Pixel coordinate grounding data
########################################
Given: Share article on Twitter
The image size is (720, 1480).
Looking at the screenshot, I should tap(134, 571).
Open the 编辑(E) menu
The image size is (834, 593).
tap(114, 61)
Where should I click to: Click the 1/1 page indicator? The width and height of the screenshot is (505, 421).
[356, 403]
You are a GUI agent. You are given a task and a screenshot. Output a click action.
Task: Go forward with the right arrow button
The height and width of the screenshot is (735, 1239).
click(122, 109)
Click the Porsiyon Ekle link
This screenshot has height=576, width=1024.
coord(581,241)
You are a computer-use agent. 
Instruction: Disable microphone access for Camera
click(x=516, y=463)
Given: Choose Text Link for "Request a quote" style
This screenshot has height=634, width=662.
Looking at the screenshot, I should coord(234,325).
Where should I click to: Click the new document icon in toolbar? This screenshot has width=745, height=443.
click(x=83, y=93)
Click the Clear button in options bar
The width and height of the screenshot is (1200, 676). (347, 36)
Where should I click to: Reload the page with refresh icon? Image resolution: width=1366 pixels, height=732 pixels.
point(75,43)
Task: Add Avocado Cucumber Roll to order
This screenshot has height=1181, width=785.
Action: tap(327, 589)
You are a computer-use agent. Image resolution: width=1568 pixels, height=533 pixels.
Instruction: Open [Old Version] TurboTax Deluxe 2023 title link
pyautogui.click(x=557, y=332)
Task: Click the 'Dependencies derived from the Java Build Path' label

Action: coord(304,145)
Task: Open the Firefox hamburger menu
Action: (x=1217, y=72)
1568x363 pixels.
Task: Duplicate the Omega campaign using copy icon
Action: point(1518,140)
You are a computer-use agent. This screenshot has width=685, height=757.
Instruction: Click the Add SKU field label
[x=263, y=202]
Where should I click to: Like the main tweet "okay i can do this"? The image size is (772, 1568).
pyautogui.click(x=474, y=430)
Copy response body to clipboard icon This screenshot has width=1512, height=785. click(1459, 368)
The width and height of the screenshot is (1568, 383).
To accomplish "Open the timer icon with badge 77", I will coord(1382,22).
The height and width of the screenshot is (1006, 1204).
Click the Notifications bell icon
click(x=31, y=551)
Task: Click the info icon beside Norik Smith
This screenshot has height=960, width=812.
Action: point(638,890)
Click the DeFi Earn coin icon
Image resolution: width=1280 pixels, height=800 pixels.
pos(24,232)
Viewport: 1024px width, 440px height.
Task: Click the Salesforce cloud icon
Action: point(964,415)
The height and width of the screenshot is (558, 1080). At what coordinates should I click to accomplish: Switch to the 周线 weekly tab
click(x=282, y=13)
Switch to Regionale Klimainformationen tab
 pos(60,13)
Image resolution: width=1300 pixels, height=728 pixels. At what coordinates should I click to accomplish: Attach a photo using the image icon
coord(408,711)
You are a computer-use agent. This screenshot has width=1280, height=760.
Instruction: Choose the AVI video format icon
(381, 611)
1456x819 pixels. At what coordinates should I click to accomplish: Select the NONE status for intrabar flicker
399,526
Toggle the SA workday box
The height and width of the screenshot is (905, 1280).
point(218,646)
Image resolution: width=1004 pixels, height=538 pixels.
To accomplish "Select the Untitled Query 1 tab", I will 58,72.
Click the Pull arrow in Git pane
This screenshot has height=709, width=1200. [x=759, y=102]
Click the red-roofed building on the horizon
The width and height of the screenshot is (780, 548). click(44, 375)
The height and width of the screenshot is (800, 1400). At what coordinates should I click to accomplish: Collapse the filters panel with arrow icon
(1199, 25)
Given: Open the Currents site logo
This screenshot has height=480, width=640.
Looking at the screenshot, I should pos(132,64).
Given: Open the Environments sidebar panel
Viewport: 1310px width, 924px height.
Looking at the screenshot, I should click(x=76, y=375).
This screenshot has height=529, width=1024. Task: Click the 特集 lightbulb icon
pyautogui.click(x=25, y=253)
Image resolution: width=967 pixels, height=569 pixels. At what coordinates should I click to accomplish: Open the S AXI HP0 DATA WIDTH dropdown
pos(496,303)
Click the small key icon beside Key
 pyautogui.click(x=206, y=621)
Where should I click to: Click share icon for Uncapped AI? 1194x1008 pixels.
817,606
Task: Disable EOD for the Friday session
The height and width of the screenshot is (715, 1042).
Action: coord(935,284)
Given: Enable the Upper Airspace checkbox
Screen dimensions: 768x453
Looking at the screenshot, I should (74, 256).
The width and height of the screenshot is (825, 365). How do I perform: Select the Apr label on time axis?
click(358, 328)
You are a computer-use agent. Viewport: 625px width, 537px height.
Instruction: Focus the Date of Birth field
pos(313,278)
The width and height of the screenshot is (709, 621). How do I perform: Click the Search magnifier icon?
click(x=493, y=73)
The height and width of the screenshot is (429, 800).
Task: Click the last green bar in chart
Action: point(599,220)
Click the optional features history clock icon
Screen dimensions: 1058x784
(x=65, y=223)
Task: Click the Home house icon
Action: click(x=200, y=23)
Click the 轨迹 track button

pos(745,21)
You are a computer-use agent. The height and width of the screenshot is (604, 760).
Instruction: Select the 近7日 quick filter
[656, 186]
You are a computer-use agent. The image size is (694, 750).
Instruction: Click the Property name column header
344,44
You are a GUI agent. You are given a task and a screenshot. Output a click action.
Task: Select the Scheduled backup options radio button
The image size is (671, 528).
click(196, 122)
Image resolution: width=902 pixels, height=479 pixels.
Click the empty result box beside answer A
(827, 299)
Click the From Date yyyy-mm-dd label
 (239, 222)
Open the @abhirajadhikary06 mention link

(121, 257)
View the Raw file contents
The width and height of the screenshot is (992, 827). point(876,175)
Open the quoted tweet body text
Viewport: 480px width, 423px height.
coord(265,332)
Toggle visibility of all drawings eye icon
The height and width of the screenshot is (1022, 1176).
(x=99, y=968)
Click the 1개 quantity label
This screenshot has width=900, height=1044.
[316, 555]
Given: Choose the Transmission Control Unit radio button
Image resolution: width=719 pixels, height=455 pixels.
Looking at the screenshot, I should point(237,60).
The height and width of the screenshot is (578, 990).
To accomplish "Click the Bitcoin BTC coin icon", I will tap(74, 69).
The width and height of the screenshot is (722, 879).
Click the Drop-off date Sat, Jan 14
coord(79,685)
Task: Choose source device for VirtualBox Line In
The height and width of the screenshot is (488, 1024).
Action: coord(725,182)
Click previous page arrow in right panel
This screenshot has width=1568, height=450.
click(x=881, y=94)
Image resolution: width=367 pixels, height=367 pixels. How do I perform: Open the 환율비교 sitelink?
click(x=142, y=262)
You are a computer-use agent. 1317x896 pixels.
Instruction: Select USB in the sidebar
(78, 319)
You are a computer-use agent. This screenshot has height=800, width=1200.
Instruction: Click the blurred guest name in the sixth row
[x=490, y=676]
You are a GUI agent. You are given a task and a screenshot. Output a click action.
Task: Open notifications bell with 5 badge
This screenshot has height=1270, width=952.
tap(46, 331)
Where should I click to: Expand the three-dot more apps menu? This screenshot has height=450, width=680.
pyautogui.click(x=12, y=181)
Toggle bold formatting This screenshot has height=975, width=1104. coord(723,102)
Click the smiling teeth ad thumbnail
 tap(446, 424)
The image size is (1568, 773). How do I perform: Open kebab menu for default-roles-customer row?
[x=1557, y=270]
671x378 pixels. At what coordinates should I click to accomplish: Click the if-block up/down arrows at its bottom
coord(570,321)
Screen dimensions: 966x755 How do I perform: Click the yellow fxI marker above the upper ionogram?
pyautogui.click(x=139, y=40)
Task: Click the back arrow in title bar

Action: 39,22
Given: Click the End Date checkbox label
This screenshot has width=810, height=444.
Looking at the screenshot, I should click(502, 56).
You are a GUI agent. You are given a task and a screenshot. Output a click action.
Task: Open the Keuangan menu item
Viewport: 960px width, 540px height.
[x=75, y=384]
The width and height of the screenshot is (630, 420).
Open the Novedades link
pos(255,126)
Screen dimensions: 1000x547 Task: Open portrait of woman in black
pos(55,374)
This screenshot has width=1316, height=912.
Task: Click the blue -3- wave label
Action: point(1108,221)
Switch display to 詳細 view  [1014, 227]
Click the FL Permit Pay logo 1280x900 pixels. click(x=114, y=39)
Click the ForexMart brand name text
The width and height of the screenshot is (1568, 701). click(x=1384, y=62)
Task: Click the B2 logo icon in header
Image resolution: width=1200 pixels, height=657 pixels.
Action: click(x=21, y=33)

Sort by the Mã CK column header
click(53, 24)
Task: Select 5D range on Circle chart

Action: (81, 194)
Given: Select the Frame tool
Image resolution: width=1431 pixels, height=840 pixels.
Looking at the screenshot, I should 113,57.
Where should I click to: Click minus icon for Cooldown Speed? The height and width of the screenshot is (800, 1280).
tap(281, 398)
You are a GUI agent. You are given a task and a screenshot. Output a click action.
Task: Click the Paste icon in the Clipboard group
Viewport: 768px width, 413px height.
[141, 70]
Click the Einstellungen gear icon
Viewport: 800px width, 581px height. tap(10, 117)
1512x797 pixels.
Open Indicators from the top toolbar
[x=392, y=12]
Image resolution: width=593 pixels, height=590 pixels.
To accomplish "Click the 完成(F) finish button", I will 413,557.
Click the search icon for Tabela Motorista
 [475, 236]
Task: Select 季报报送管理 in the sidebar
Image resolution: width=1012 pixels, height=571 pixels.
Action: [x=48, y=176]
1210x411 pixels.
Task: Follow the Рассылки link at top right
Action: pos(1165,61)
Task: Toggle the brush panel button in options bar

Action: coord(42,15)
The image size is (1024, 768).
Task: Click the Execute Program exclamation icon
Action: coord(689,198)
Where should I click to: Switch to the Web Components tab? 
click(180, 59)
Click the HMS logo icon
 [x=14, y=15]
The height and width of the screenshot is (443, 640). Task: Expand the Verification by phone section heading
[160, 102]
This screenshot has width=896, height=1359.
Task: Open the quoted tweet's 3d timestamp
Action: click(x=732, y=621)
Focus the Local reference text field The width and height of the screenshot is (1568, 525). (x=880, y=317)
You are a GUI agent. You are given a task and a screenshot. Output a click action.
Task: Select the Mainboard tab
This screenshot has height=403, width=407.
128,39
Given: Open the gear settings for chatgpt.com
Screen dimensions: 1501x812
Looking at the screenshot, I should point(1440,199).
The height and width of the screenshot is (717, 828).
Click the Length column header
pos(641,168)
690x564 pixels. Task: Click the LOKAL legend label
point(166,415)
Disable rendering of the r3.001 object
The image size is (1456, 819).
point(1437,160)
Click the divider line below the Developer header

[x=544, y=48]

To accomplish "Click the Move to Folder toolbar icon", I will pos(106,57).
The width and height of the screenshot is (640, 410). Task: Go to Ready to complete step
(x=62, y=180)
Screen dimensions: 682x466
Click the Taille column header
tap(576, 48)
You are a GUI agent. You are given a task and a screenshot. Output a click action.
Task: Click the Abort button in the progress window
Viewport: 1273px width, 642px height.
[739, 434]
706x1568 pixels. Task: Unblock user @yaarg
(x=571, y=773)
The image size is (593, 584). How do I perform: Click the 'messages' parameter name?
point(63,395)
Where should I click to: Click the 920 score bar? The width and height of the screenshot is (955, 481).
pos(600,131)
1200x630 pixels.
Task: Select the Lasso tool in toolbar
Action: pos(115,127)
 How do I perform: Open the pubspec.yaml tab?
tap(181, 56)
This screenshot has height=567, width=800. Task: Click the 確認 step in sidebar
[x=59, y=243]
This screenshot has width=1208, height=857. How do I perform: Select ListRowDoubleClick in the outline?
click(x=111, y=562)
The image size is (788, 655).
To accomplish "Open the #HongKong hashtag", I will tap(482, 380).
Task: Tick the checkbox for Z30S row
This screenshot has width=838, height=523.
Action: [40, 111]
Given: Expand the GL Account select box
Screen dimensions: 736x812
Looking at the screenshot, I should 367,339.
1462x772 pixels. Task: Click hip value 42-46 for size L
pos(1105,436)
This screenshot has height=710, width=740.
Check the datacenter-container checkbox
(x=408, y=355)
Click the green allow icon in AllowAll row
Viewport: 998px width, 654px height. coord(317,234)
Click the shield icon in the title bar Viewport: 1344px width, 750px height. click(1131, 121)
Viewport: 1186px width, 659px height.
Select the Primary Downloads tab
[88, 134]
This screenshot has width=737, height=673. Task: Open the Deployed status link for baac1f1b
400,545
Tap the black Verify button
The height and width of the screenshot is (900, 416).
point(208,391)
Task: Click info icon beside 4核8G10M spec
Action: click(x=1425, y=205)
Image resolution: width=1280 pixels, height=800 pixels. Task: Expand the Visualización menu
########################################
Copy the records above exactly, beginning at the line that contains "Where should I click to: Switch" and stopping after the line that contains "The image size is (788, 655).".

Result of the exercise:
Where should I click to: Switch to the Web Components tab? 
click(180, 59)
Click the HMS logo icon
 [x=14, y=15]
The height and width of the screenshot is (443, 640). Task: Expand the Verification by phone section heading
[160, 102]
This screenshot has width=896, height=1359.
Task: Open the quoted tweet's 3d timestamp
Action: click(x=732, y=621)
Focus the Local reference text field The width and height of the screenshot is (1568, 525). (x=880, y=317)
You are a GUI agent. You are given a task and a screenshot. Output a click action.
Task: Select the Mainboard tab
This screenshot has height=403, width=407.
128,39
Given: Open the gear settings for chatgpt.com
Screen dimensions: 1501x812
Looking at the screenshot, I should point(1440,199).
The height and width of the screenshot is (717, 828).
Click the Length column header
pos(641,168)
690x564 pixels. Task: Click the LOKAL legend label
point(166,415)
Disable rendering of the r3.001 object
The image size is (1456, 819).
point(1437,160)
Click the divider line below the Developer header

[x=544, y=48]

To accomplish "Click the Move to Folder toolbar icon", I will pos(106,57).
The width and height of the screenshot is (640, 410). Task: Go to Ready to complete step
(x=62, y=180)
Screen dimensions: 682x466
Click the Taille column header
tap(576, 48)
You are a GUI agent. You are given a task and a screenshot. Output a click action.
Task: Click the Abort button in the progress window
Viewport: 1273px width, 642px height.
[739, 434]
706x1568 pixels. Task: Unblock user @yaarg
(x=571, y=773)
The image size is (593, 584). How do I perform: Click the 'messages' parameter name?
point(63,395)
Where should I click to: Click the 920 score bar? The width and height of the screenshot is (955, 481).
pos(600,131)
1200x630 pixels.
Task: Select the Lasso tool in toolbar
Action: pos(115,127)
 How do I perform: Open the pubspec.yaml tab?
tap(181, 56)
This screenshot has height=567, width=800. Task: Click the 確認 step in sidebar
[x=59, y=243]
This screenshot has width=1208, height=857. How do I perform: Select ListRowDoubleClick in the outline?
click(x=111, y=562)
The image size is (788, 655).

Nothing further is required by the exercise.